I mercatini di antiquariato hanno un fascino che nessun centro commerciale potrà mai replicare. Ogni prima domenica del mese, piazza Garibaldi ad Alessandria si trasforma in un salotto a cielo aperto, dove a parlare non sono solo gli oggetti, ma le storie che si portano dietro. Mobili d’epoca, libri ingialliti, vinili, ceramiche, vecchie insegne, piccoli tesori nascosti tra i banchi: è un viaggio nell’officina della memoria (collettiva), ma anche nell’estetica, nel gusto e nello stile di altre epoche.
Oltre alla modernissima idea di dare una seconda vita alle cose e a non sprecare più del dovuto.
Circa 300 espositori animano nostra piazza, riempiendola di colori, voci, curiosità, occasioni. Non è solo commercio: è socialità, è incontro, è la possibilità per migliaia di persone di passeggiare, chiacchierare, scoprire, contrattare, riconoscersi in una comunità viva.

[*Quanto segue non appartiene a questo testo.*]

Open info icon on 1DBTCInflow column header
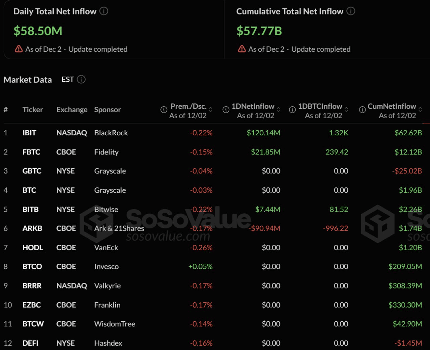Viewport: 430px width, 350px height. 292,110
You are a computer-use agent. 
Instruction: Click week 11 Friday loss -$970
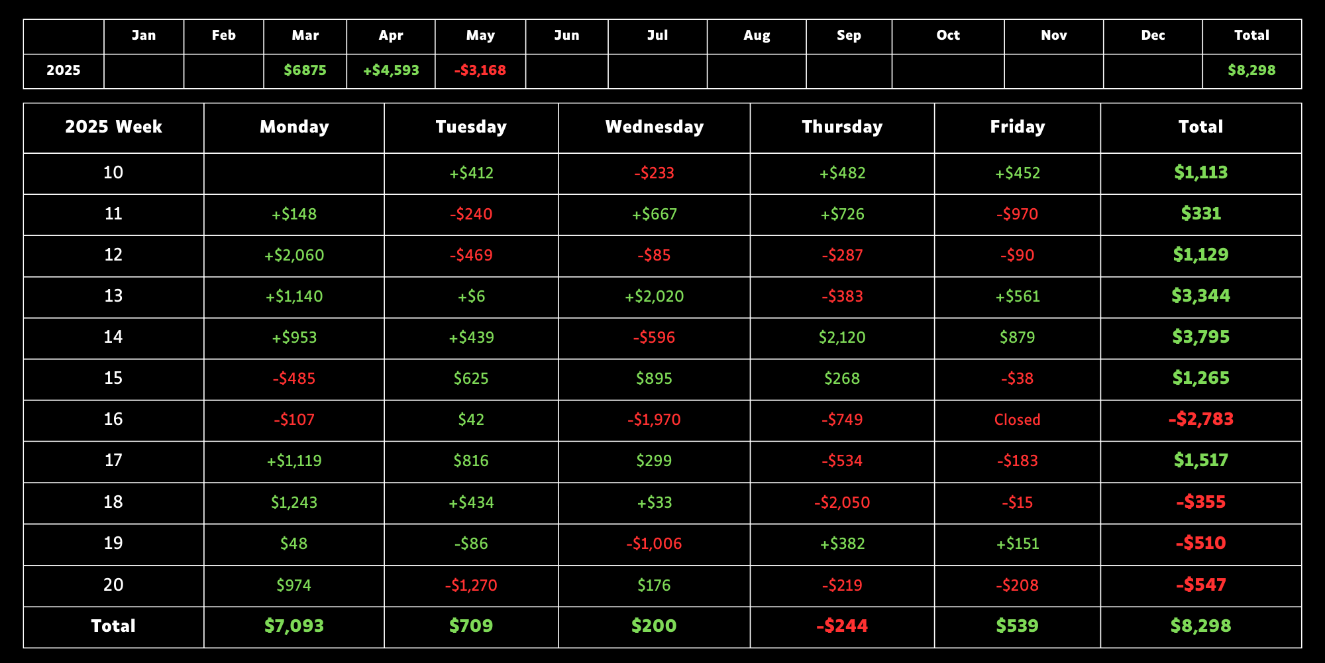pos(1017,214)

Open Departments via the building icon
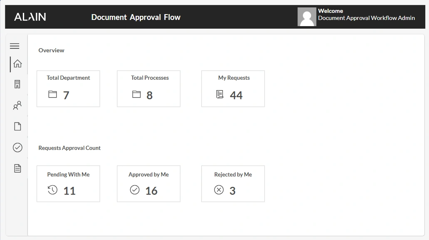coord(17,84)
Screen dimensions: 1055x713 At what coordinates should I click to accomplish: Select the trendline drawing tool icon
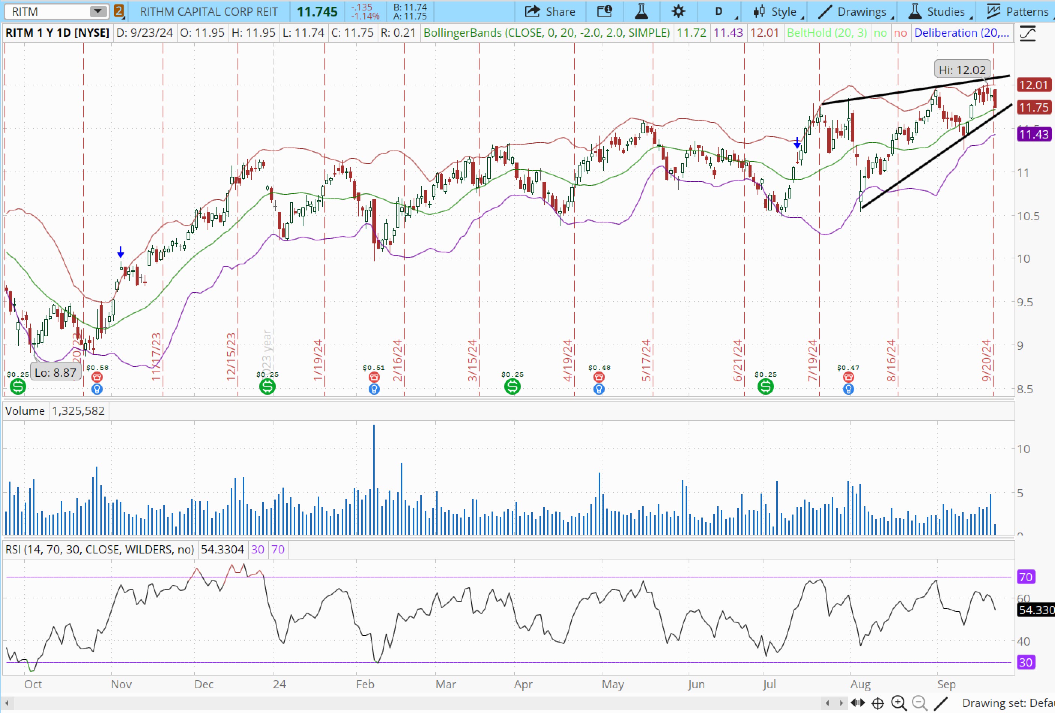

“Certamente può essere migliorato, reso maggiormente ordinato, qualitativo, e magari anche identitario”, commenta il vicesindaco Giovanni Barosini, con deleghe al commercio e al marketing territoriale: “Ci lavoriamo e ci ragioniamo, intanto grazie agli organizzatori (Pro.com), grazie per le migliaia di persone a cui si offrono opportunità e socialità”.